I pushed back from my desk so hard my chair rolled into the wall behind me with a dull thud. I grabbed my keys and my Loro Piana overcoat from the stand, striding out of my office.
The main floor was dark and silent except for the faint glow of the elevator numbers descending. She was already gone.
I took the private elevator down to the garage, my mind racing, calculating the fastest route she might have taken. My Mercedes-Maybach purred to life, the sound loud in the concrete silence of the garage, and I swung out onto the nearly deserted street.
I spotted her almost immediately. A lone figure walking slowly under the dim, yellow glow of the streetlights, her arms wrapped around herself against the late-night chill.
I pulled up alongside her and rolled down the passenger window, the mechanism whirring softly.
"Get in," I said, my voice sounding harsher than I intended in the quiet of the night.
She jumped, startled, and turned to look at me. Her tired eyes widened in surprise and what looked like deep suspicion. She just stood there on the sidewalk, hesitating, a war playing out on her exhausted face.
Pride versus practicality. Finally, her shoulders slumped with a resigned sigh, and she pulled the door open and slid into the passenger seat.
The door closed with a solid, expensive thud, sealing us in the tight, silent space of the car. The engine was the only sound. The scent of her—tiredness, bitter coffee, and a faint, surprisingly sweet hint of shampoo—filled the air, mixing with the smell of the leather seats.

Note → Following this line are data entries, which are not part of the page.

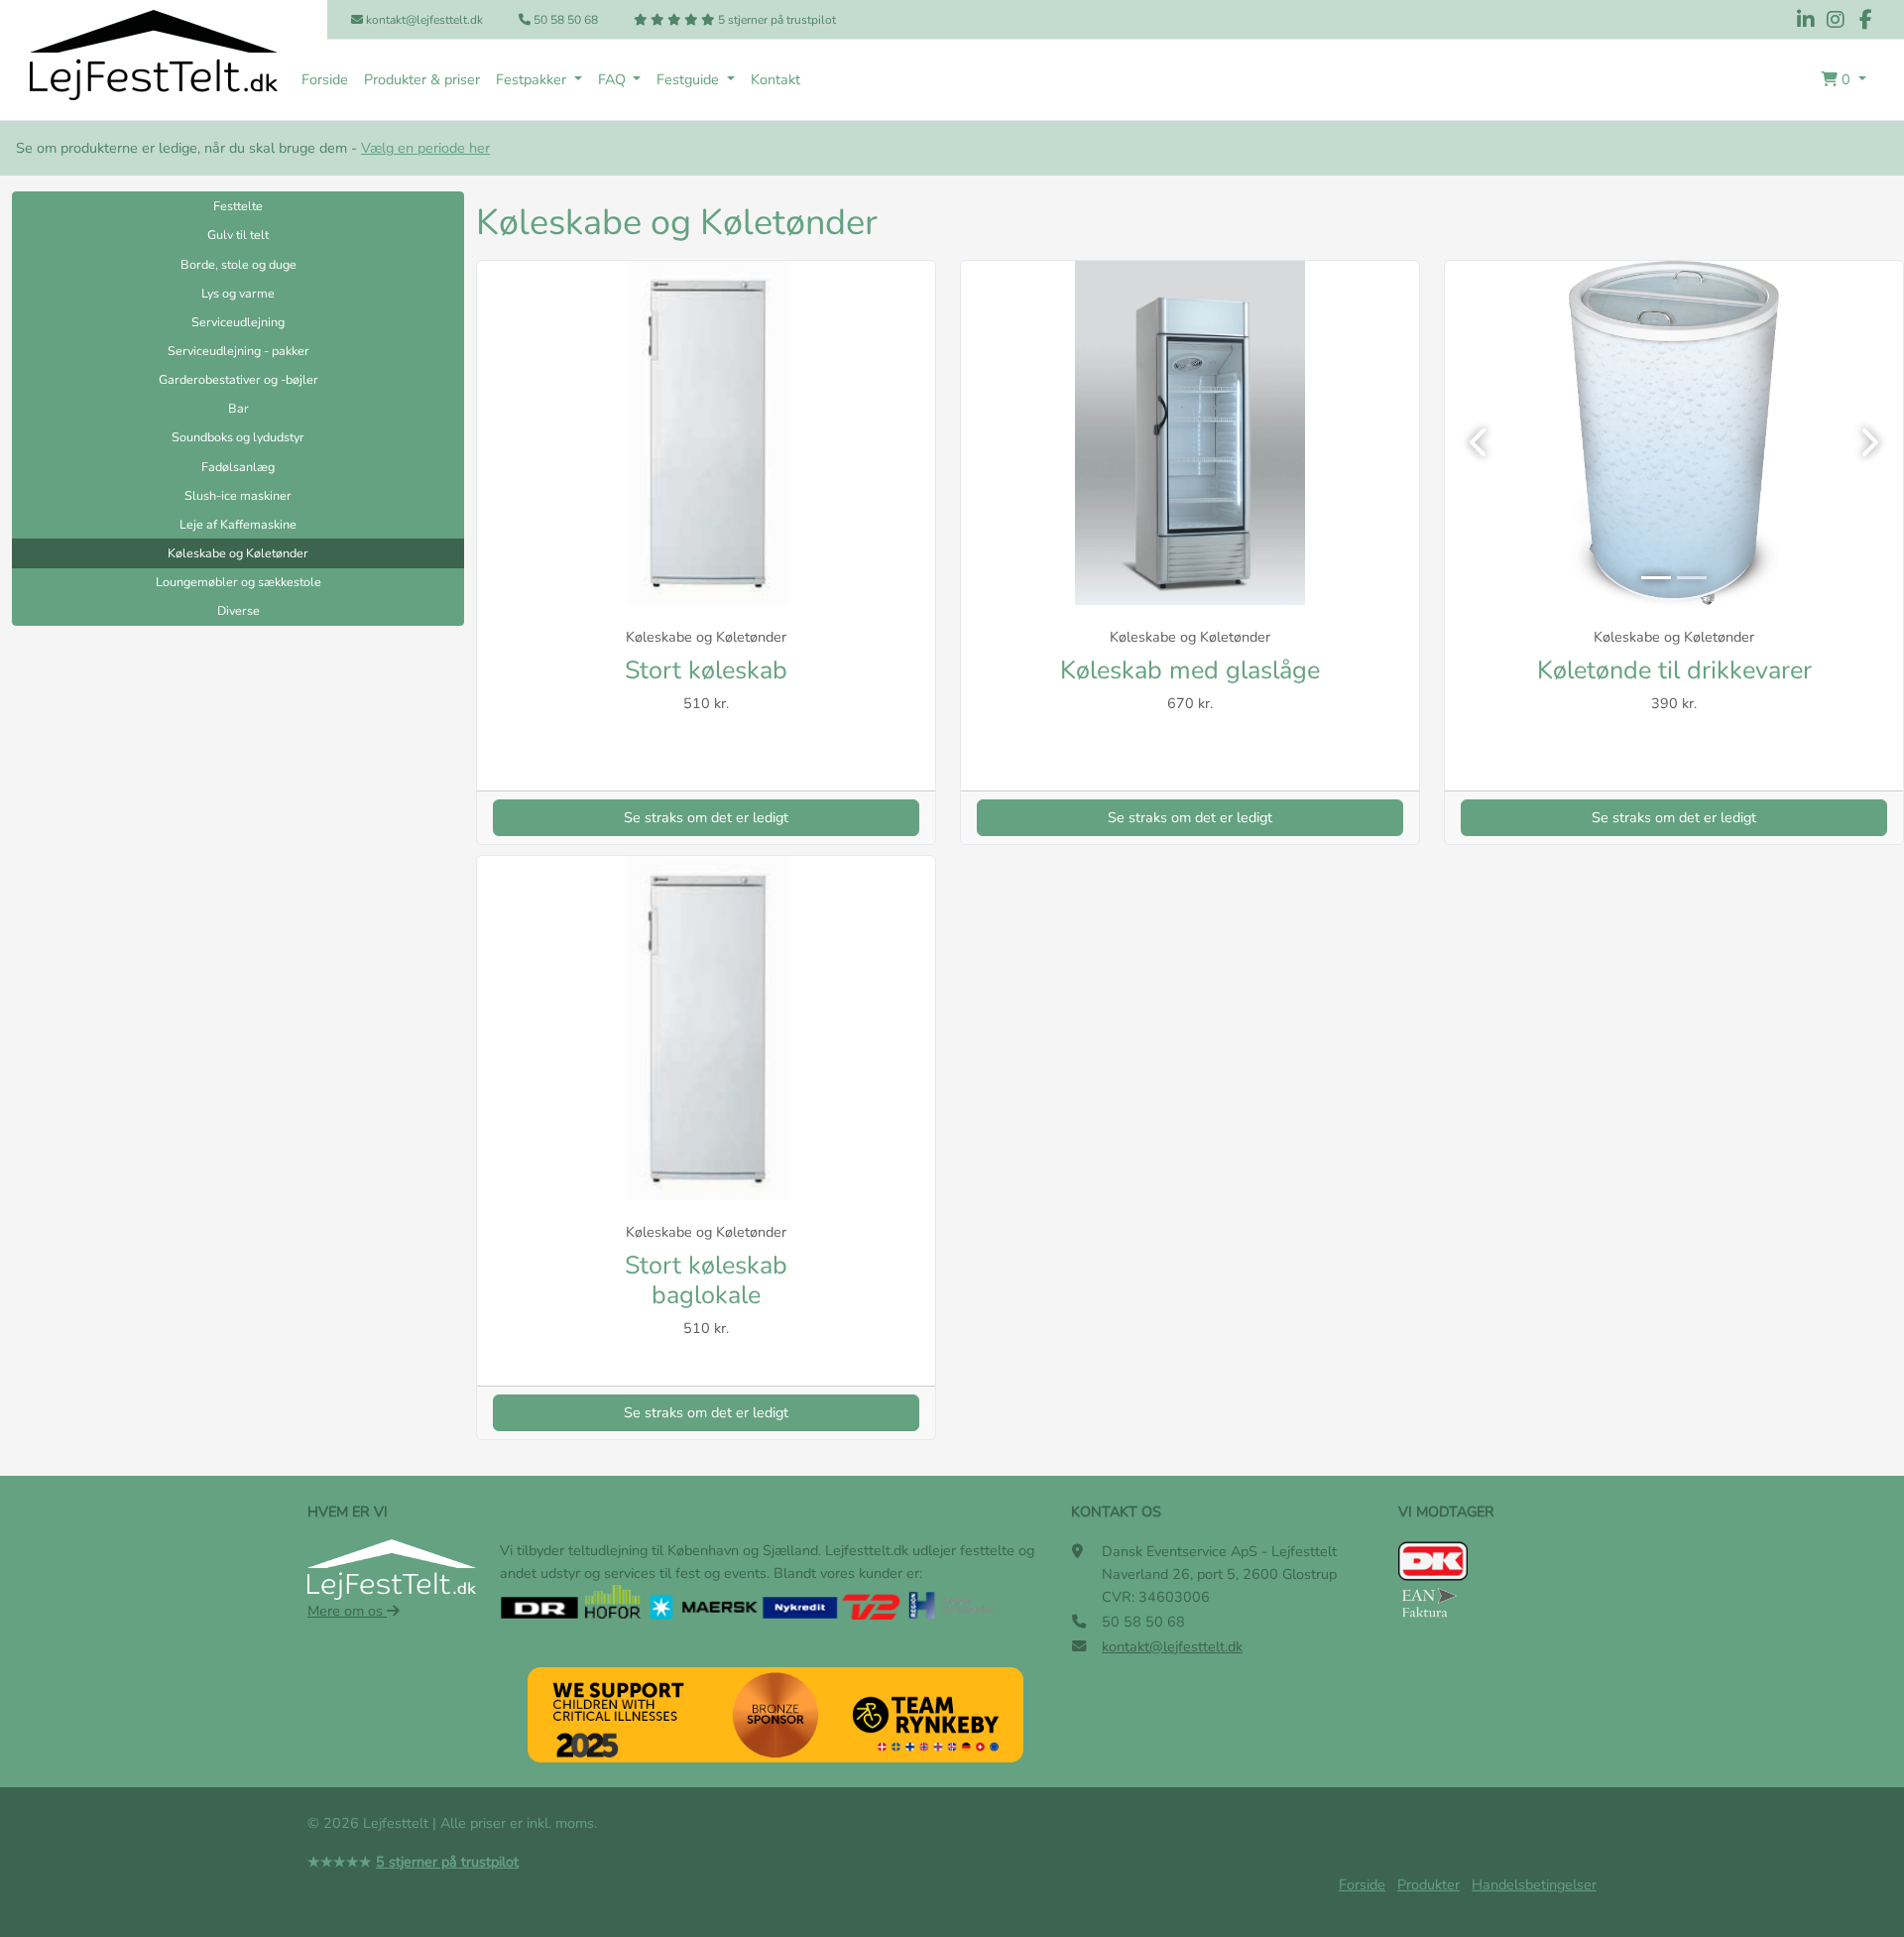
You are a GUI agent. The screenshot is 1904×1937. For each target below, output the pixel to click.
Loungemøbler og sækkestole (238, 581)
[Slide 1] (1656, 577)
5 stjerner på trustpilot (775, 20)
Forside (324, 79)
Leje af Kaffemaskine (238, 524)
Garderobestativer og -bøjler (238, 379)
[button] (1844, 80)
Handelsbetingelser (1534, 1884)
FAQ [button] (614, 79)
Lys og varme (238, 293)
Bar (238, 408)
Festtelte (238, 205)
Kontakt (775, 79)
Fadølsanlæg (238, 466)
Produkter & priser (422, 79)
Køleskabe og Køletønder (238, 553)
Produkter (1428, 1884)
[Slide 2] (1692, 577)
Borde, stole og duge (238, 264)
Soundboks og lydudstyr (238, 436)
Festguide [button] (689, 79)
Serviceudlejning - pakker (238, 350)
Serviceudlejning (238, 321)
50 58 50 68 (564, 20)
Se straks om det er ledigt (706, 817)
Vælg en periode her (425, 148)
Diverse (238, 610)
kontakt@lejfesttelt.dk (423, 20)
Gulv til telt (238, 234)
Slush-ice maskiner (238, 495)
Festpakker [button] (533, 79)
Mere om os (347, 1611)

I pulled away from the curb, the tension between us so thick it was suffocating. I gripped the wood-rimmed steering wheel tighter, my eyes fixed on the road ahead, hyper-aware of her presence beside me.
This was a mistake. This was a very, very bad idea.
Out of the corner of my eye, I saw her head slowly tilt against the window. Her breathing evened out, becoming deep and regular. Exhaustion had finally won. She was asleep.
And I was left alone, driving through the sleeping city, with a vulnerable, sleeping Paige Rimestone in the seat next to me, and I had absolutely no idea what to do with her.